§ WHAT THE TASK REQUIRES
Find how many lines of the entries contain the word "icon", then report that figure alone.

INFORMATION PROVIDED Block Start

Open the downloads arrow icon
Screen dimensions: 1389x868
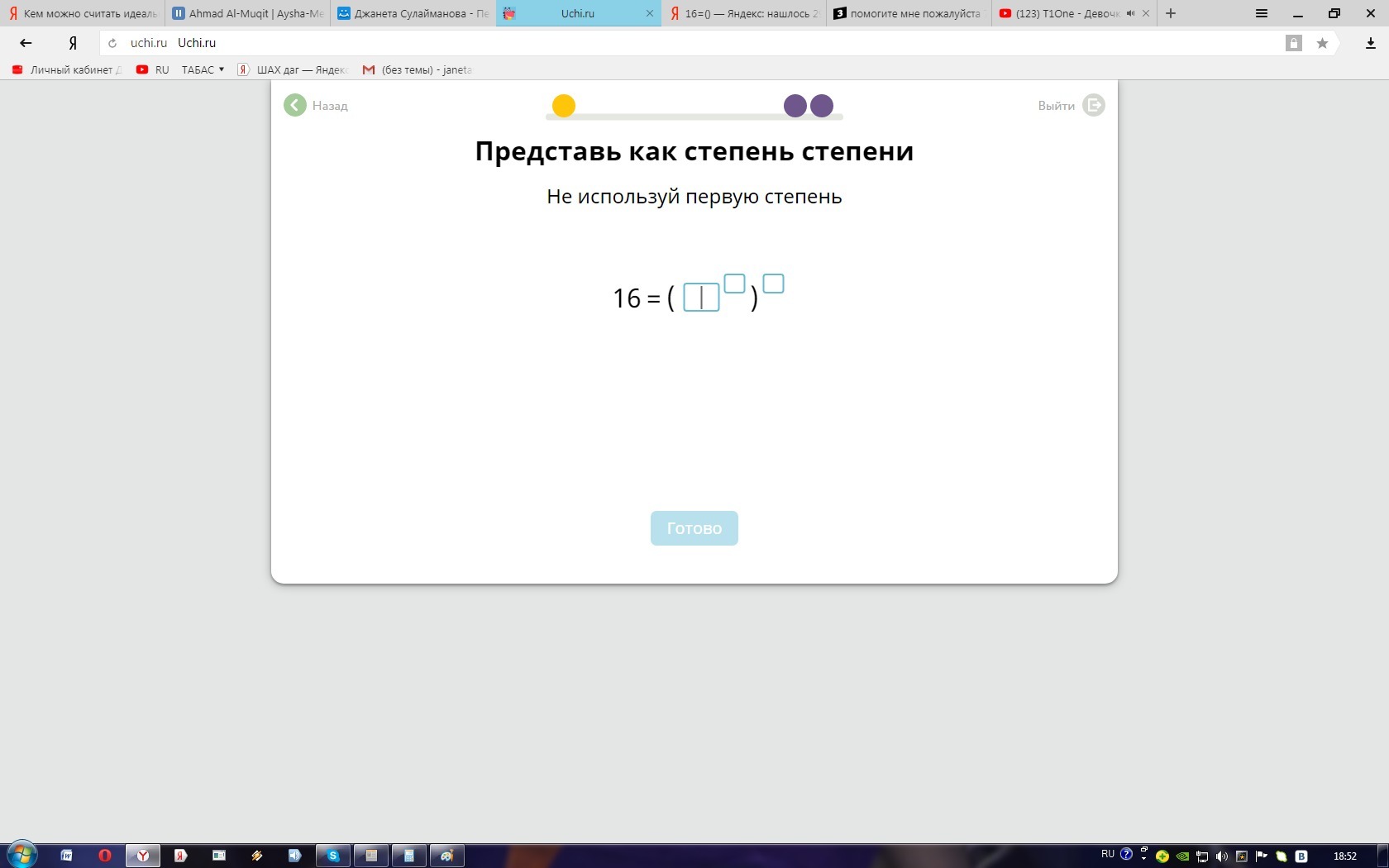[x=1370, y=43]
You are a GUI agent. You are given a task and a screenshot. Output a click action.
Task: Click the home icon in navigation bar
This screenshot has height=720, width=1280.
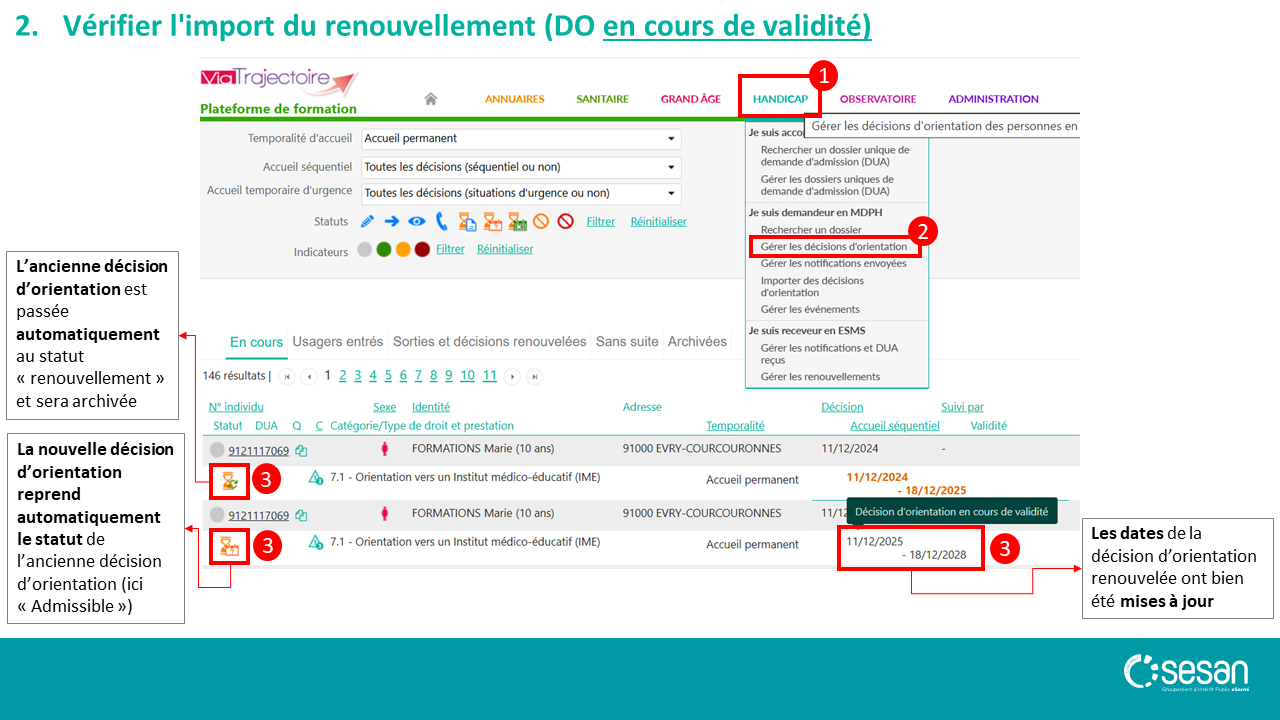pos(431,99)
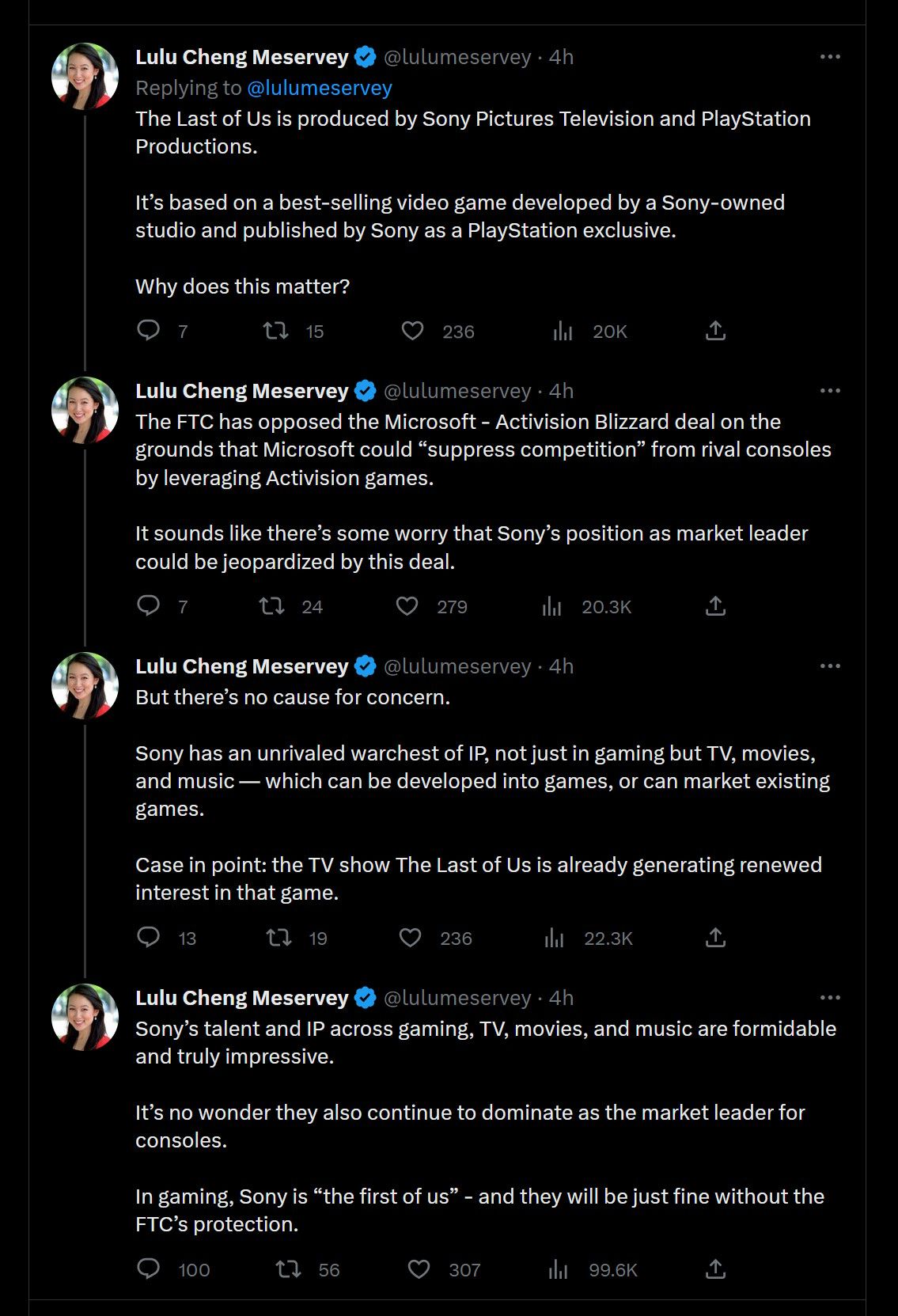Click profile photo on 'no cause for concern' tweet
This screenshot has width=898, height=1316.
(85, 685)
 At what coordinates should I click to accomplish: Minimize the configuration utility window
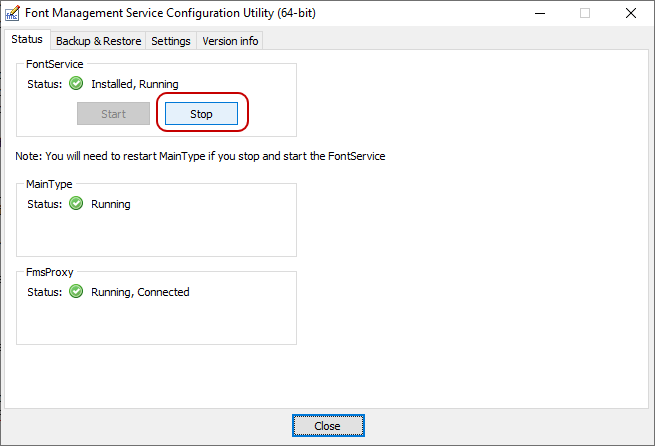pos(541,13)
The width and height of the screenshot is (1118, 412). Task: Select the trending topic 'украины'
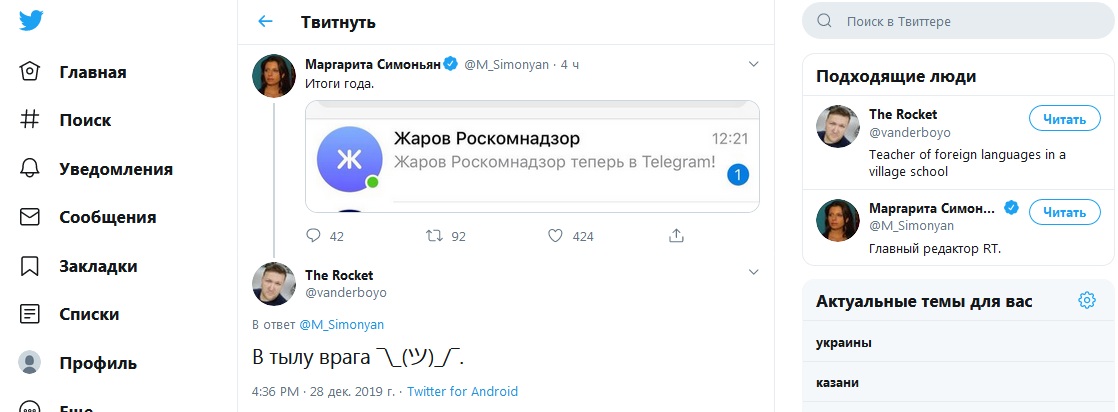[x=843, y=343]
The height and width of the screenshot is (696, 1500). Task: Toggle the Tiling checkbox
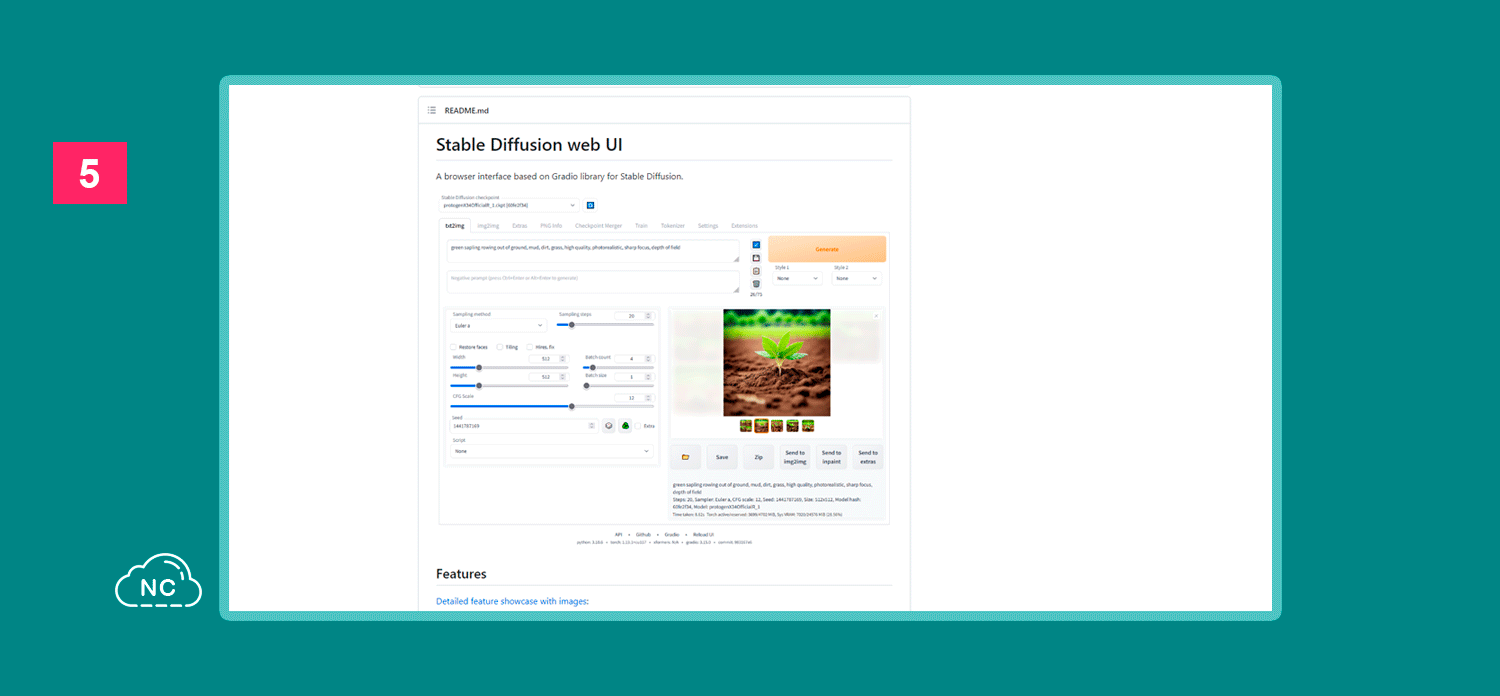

INFORMATION PROVIDED Block End

§ ANSWER SPACE
2